Search the data for the word "computer" and copy each line that has it.

Segment Open

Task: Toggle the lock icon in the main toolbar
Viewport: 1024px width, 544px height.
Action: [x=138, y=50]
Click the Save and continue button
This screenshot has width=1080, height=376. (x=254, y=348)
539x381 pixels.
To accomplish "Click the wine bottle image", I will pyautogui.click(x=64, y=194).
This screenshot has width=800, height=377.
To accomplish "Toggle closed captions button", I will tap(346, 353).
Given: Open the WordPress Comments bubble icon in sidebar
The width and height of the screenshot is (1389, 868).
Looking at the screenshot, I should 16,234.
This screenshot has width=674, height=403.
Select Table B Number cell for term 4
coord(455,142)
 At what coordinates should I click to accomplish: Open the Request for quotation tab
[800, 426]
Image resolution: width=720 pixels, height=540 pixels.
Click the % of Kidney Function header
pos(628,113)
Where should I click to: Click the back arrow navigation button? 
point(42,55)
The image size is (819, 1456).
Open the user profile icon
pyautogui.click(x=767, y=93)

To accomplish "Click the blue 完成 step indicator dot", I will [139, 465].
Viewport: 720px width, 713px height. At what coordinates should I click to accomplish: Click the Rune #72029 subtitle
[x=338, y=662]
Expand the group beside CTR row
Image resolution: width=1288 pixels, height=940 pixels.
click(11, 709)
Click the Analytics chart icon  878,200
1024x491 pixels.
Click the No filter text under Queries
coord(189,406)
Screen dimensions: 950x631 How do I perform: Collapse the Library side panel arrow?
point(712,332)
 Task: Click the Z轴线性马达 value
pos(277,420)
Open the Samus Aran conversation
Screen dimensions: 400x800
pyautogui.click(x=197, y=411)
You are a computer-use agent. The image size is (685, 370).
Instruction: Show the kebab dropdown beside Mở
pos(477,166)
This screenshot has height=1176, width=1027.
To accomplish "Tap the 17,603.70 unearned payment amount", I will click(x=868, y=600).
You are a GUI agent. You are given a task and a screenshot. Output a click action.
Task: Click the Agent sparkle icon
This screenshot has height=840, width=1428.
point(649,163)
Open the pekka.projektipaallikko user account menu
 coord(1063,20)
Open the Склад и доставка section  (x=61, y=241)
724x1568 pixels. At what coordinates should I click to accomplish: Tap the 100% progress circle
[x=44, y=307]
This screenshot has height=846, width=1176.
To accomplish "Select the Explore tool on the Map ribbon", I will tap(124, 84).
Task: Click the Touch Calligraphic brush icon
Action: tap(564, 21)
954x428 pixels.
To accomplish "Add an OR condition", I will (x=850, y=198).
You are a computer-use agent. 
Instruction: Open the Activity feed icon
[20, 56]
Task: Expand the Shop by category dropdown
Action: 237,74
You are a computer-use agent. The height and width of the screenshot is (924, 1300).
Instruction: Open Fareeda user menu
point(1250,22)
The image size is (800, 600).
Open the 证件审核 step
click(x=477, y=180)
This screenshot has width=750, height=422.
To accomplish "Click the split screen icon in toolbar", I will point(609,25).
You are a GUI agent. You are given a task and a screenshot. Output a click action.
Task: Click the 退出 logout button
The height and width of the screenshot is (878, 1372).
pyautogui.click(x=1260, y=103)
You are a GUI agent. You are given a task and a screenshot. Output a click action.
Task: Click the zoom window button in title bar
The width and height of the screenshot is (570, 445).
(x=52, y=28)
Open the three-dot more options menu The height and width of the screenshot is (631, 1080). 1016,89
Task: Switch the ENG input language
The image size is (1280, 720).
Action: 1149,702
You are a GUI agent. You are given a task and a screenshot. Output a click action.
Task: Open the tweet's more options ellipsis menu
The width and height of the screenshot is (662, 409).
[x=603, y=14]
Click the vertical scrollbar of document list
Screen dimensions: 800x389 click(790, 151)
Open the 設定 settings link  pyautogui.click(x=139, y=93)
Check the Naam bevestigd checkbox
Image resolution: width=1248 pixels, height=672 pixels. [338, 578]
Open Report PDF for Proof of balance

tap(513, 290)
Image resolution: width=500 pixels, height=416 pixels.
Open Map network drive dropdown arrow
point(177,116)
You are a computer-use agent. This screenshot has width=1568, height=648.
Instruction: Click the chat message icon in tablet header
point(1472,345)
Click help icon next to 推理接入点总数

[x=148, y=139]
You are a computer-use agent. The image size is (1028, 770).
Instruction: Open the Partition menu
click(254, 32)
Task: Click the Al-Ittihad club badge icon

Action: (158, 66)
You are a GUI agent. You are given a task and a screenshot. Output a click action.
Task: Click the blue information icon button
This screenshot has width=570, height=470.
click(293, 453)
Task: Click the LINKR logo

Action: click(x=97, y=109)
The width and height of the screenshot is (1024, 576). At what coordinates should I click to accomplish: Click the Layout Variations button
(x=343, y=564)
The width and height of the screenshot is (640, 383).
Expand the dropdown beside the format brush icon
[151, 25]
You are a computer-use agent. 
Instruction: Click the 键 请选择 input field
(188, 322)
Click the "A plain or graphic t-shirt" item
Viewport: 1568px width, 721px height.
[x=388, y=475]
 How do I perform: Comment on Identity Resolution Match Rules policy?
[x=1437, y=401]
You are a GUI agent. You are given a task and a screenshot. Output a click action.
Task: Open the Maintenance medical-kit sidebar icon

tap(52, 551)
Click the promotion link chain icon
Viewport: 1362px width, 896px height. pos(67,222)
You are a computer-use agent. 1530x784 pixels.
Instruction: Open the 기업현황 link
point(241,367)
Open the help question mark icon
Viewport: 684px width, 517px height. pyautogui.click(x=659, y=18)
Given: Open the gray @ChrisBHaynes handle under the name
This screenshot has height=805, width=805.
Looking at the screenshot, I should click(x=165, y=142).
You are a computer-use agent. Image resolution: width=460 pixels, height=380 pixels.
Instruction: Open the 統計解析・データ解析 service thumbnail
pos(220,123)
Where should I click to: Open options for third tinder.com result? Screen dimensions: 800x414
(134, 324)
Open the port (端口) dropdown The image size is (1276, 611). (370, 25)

Segment Closed

• COMPLETED TASK:
You are a computer-use agent. The image size is (685, 370).
You are a computer-use agent. 
You are a computer-use agent. The height and width of the screenshot is (924, 1300).
You are a computer-use agent. This screenshot has width=1568, height=648.
You are a computer-use agent. The image size is (1028, 770).
You are a computer-use agent. 
You are a computer-use agent. 1530x784 pixels.
You are a computer-use agent. Image resolution: width=460 pixels, height=380 pixels.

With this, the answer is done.